In-situ strain induced martensitic transformation measurement and consequences for the modeling of medium Mn stainless steels mechanical behavior a

This work aims at studying the control of medium manganese austenitic stainless steels' mechanical behavior and austenite to martensite transformation via chemical composition. Six grades of austenitic stainless steel were cast with chemical compositions variations small enough able to keep relatively constant the stacking fault energy (SFE) value, but high enough to change the martensitic start temperature Ms. These experiments allow the effect of the martensite transformation on the mechanical behavior in tension to be compared while the austenitic mechanical behavior is almost unchanged. Tensile tests were performed at room temperature and at a low strain rate (10(-4) s(-1)). In-situ magnetic measurement is implemented to quantify the martensite volume fraction evolution with strain. Strain heterogeneities are detected by digital image correlation (DIC) analysis.
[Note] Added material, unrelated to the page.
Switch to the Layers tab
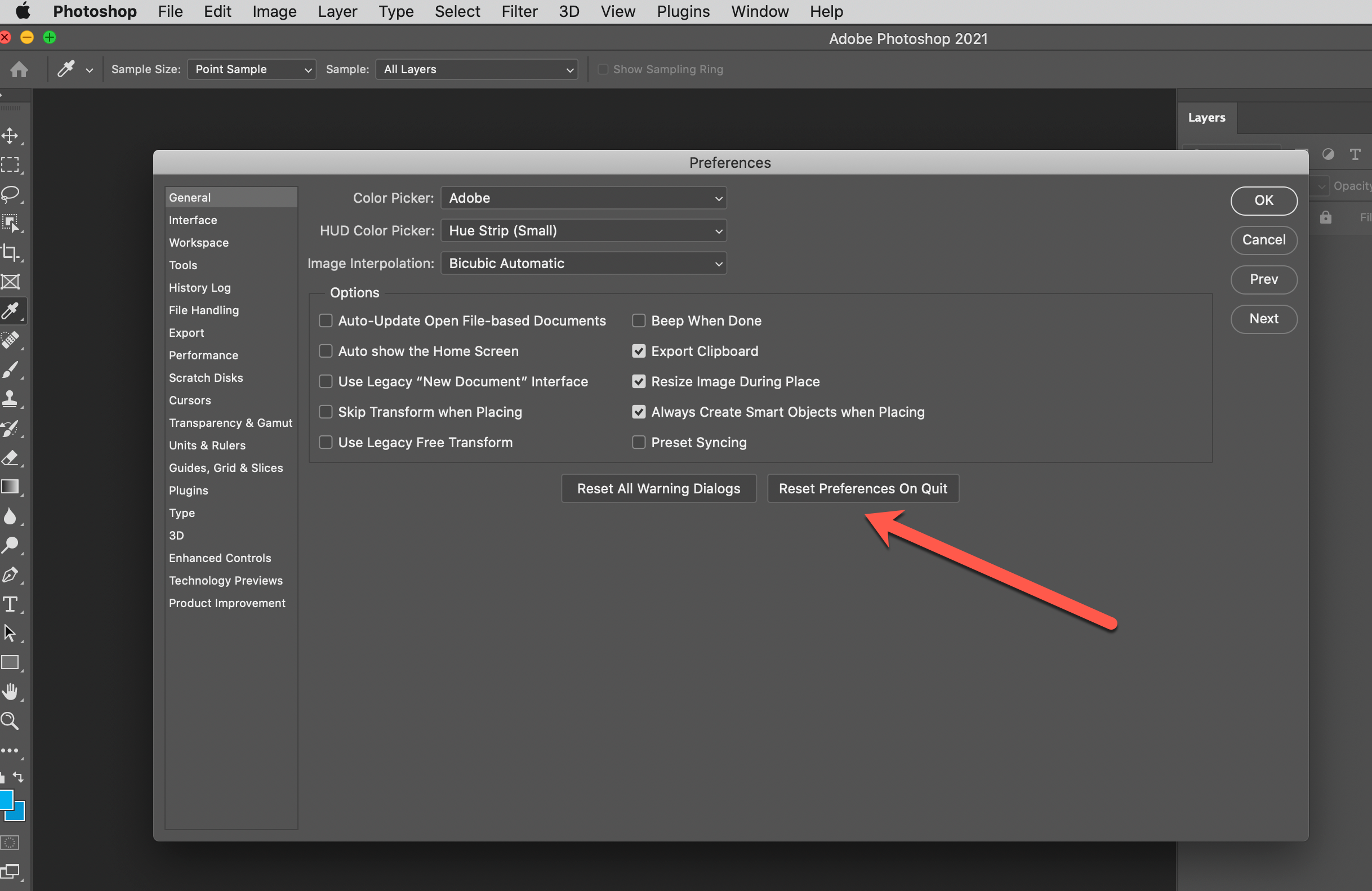Screen dimensions: 1372x891 [1206, 118]
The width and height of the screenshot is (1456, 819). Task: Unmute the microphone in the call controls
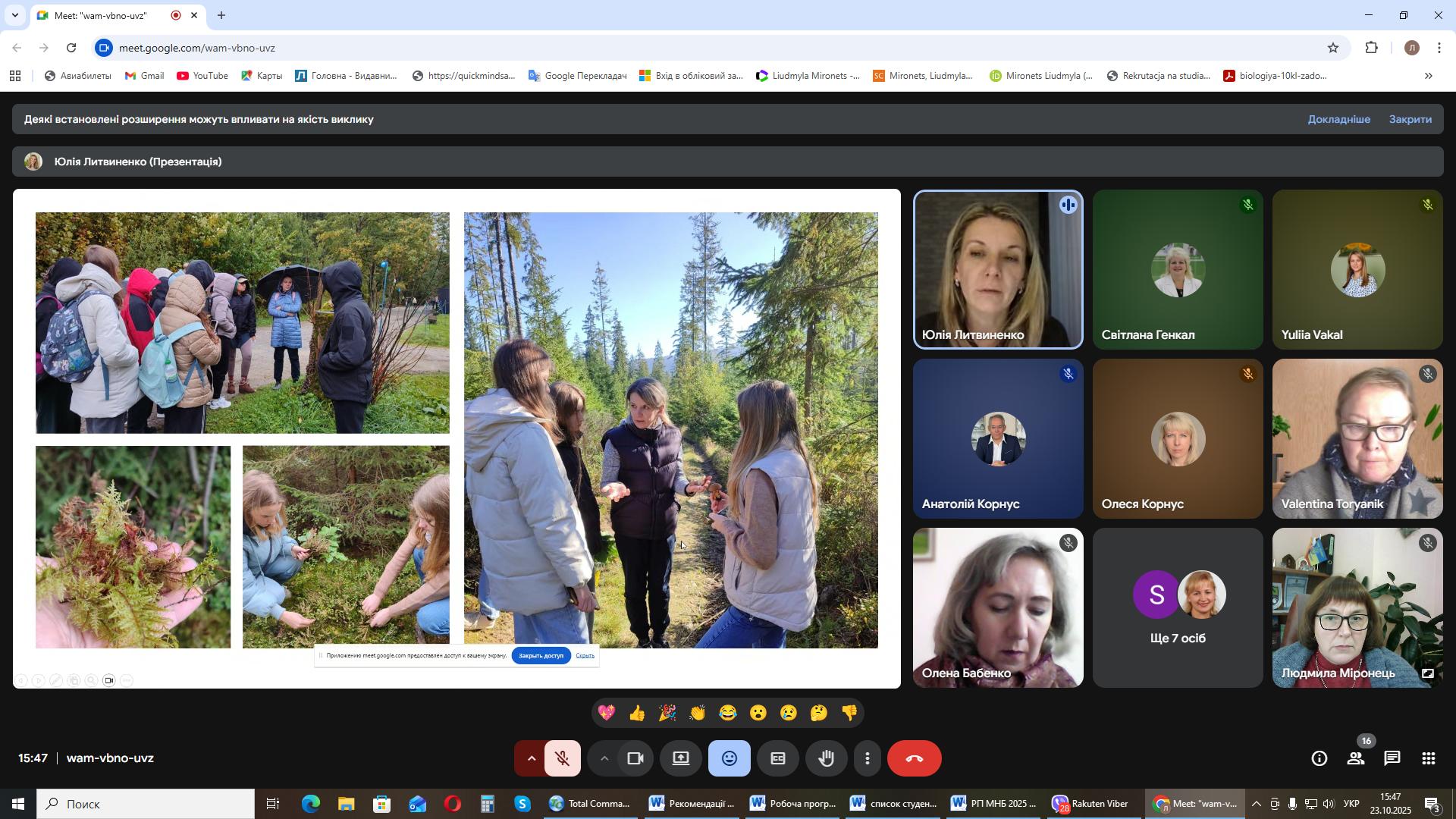[x=562, y=759]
For all grades, stress-strain curves exhibit Portevin-le-Chatelier (PLC) phenomenon related to localized martensite transformation within the deformation bands. For the two most unstable alloys, a Luders plateau is detected at the yield stress. The martensite evolution is modeled using the Olson-Cohen approach, which confirms slower kinetics for the most stable grades. Moreover, it is shown that the martensite fraction evolves linearly with stress after a stress threshold function of the austenite stability represented by Ms. The martensite volume fraction vs stress slope is constant whatever the composition. This result leads to the development of a coupled metallurgical/mechanical model which depends on a single parameter Ms related to the chemical composition.